The long-term effects of prenatal nicotine exposure on verbal working memory: an fMRI study of young adults.Drug Alcohol Depend. 2014 Nov 01; 144:61-9.DA
Using functional magnetic resonance imaging (fMRI), the long-term effects of prenatal nicotine exposure on verbal working memory were investigated in young adults. Participants were members of the Ottawa Prenatal Prospective Study, a longitudinal study that collected a unique body of information on participants from infancy to young adulthood. This allowed for the measurement of an unprecedented number of potentially confounding drug exposure variables including: prenatal marijuana and alcohol exposure and current marijuana, nicotine and alcohol use.

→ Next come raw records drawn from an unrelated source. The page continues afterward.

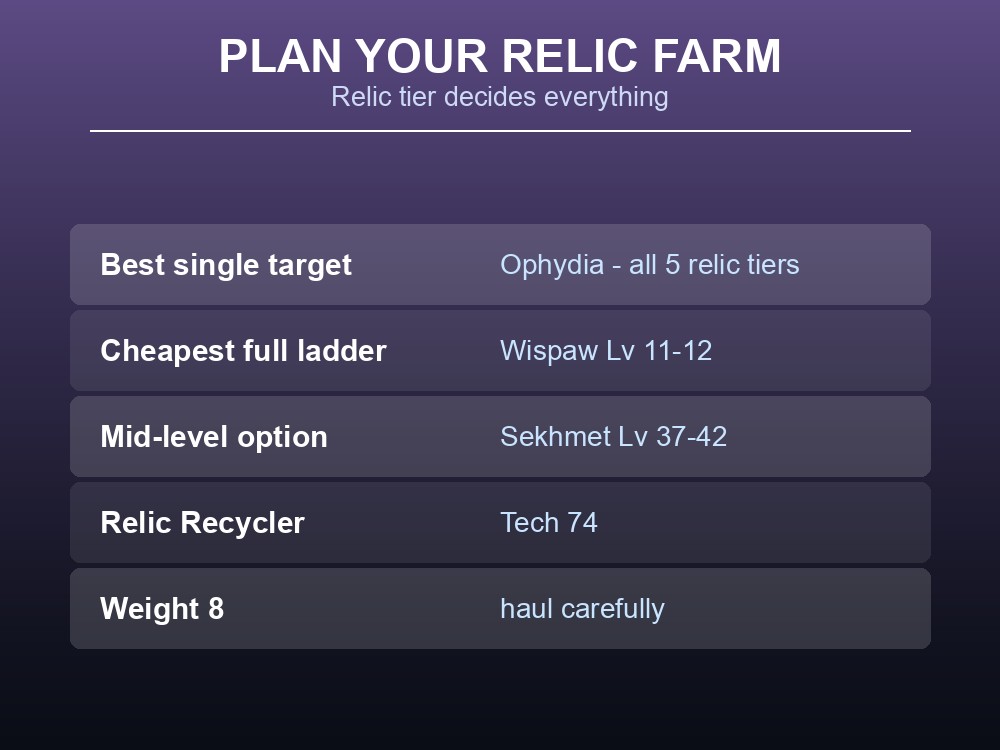Open the Weight 8 row
1000x750 pixels.
(x=500, y=608)
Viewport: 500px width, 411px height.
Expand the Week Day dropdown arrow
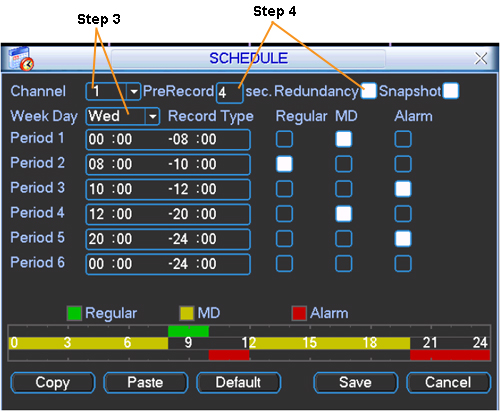[x=152, y=116]
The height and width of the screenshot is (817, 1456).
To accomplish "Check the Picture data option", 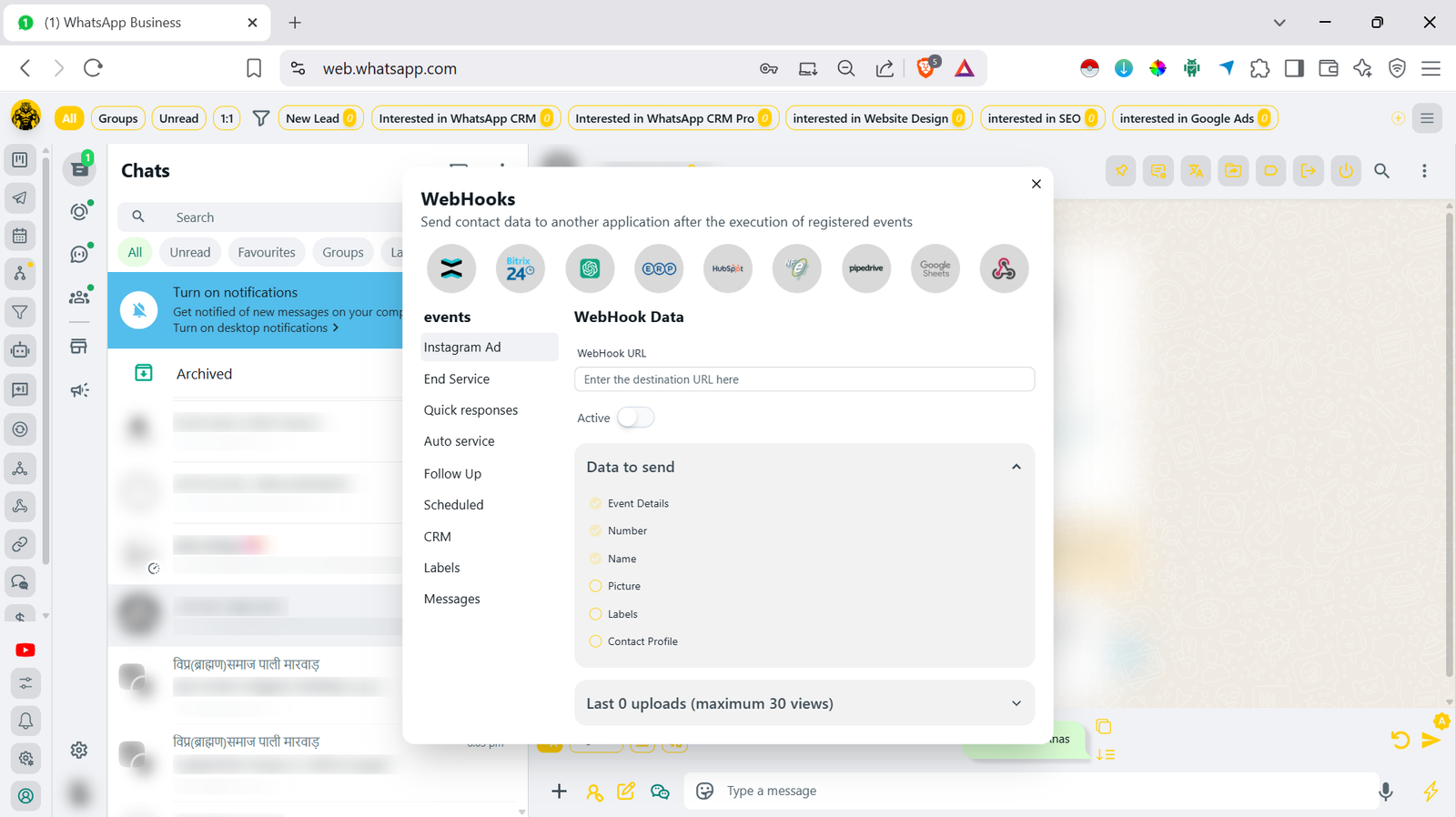I will [596, 586].
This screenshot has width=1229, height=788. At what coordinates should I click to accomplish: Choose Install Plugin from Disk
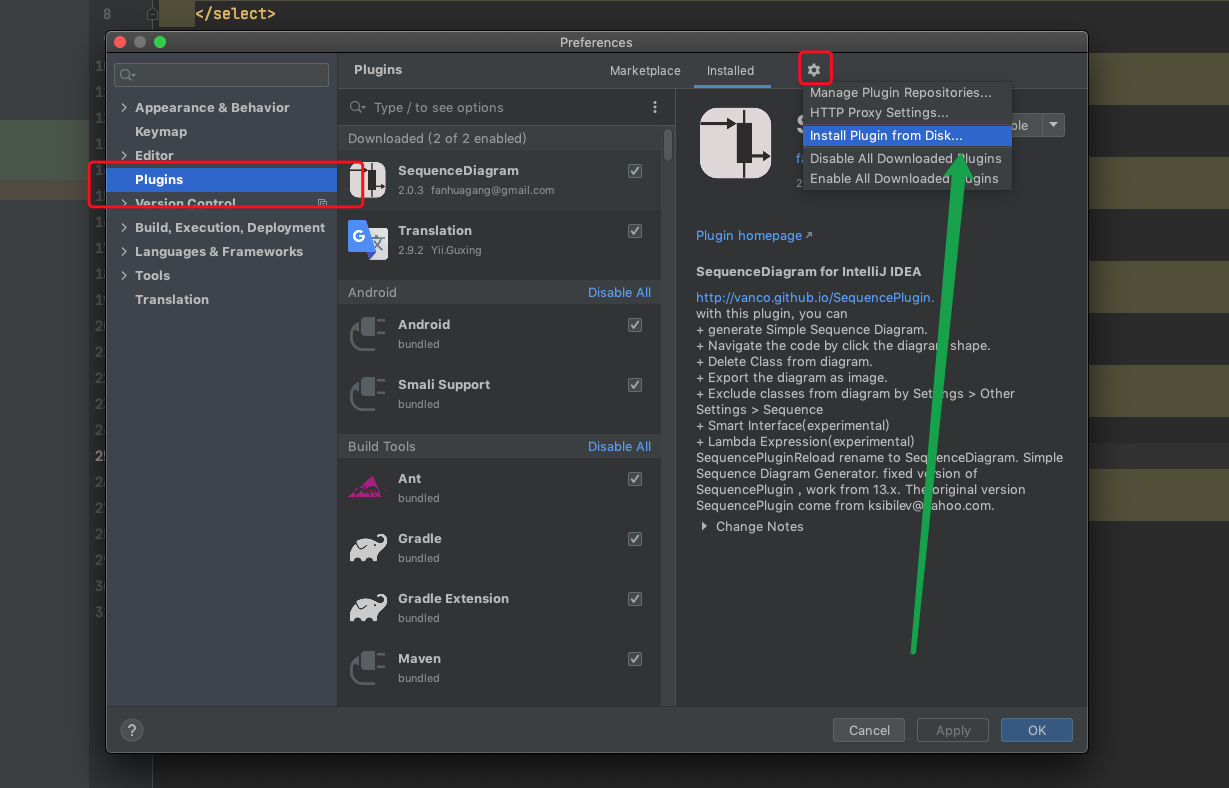[x=886, y=135]
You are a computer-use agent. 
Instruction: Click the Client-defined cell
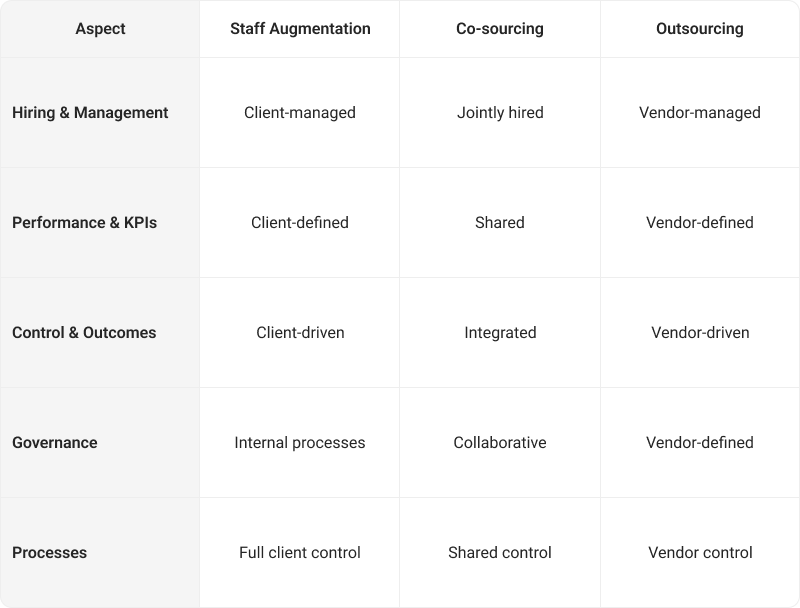(x=300, y=223)
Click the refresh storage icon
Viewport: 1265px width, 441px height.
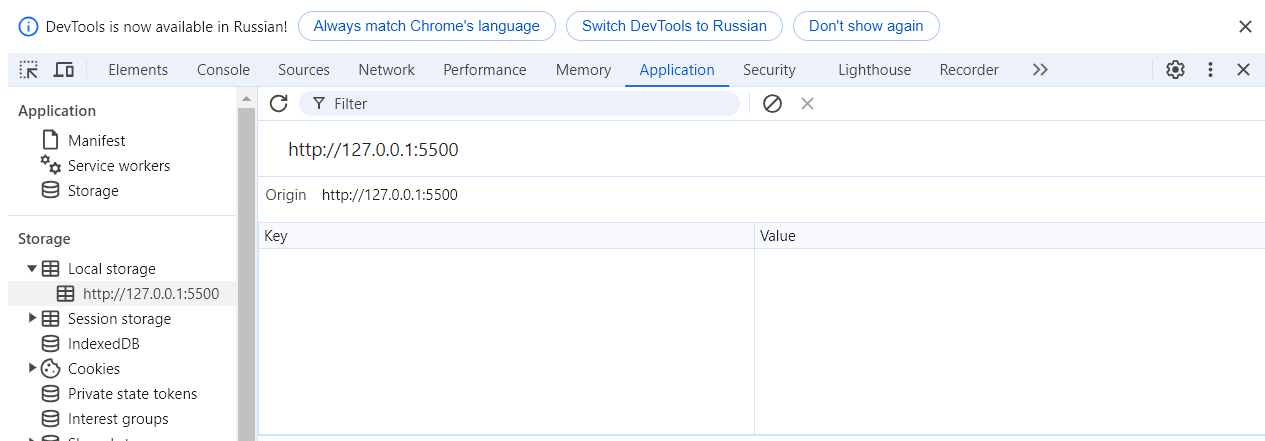279,103
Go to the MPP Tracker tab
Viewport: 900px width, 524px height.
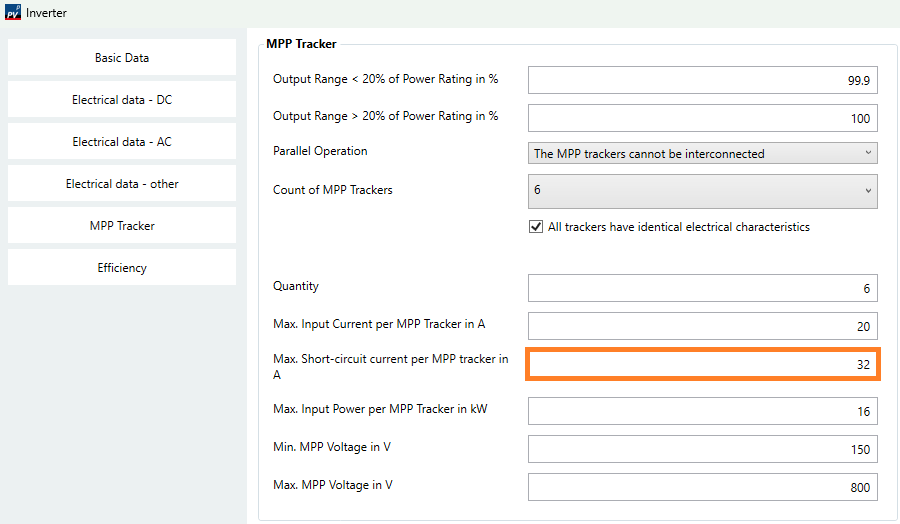[122, 226]
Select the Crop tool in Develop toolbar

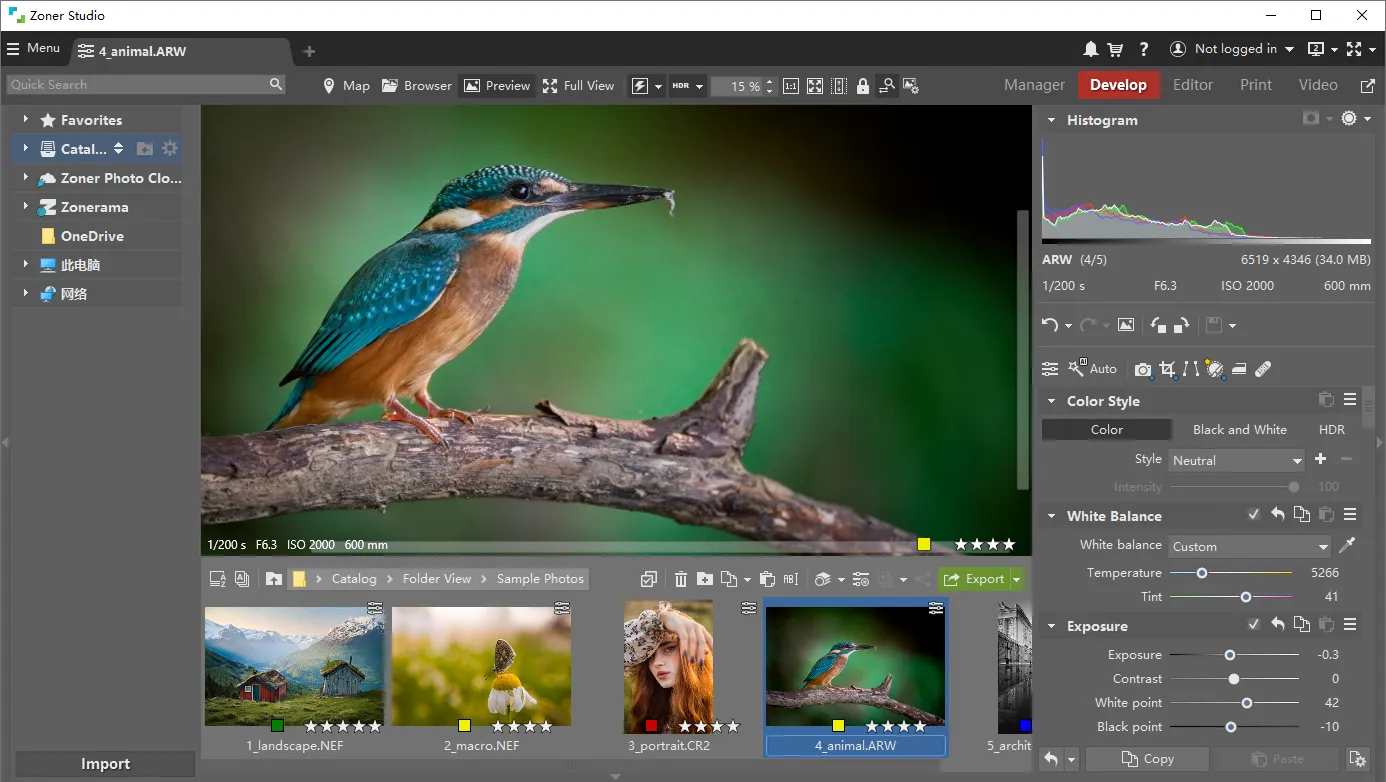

Twelve young adults with prenatal nicotine exposure and 13 non-exposed controls performed a 2-Back working memory task while fMRI blood oxygen level-dependent responses were examined. Despite similar task performance, participants with more prenatal nicotine exposure demonstrated significantly greater activity in several regions of the brain that typically subserve verbal working memory including the middle frontal gyrus, precentral gyrus, the inferior parietal lobe and the cingulate gyrus.
These results suggest that prenatal nicotine exposure contributes to altered neural functioning during verbal working memory that continues into adulthood. Working memory is critical for a wide range of cognitive skills such as language comprehension, learning and reasoning.
Thus, these findings highlight the need for continued educational programs and public awareness campaigns to reduce tobacco use among pregnant women.